__Try it__
Your answer is the lines from the one that has "You are a GUI" through the last line of the records below, retyped exactly and alone.

Data START

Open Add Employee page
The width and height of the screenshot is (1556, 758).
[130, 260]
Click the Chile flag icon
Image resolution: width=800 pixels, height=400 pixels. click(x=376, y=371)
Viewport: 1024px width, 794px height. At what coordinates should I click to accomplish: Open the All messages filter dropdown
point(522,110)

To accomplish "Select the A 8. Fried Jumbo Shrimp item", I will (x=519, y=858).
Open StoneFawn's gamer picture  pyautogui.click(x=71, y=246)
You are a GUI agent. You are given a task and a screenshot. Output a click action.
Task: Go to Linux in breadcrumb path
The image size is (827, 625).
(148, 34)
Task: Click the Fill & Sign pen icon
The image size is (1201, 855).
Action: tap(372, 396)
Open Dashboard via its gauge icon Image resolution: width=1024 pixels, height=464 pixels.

Data END

__Response__
You are a GUI agent. You are given a task and a screenshot. Output a click action.
Task: Go to Linux in breadcrumb path
The image size is (827, 625).
(148, 34)
Task: Click the Fill & Sign pen icon
The image size is (1201, 855).
Action: tap(372, 396)
Open Dashboard via its gauge icon Image resolution: width=1024 pixels, height=464 pixels.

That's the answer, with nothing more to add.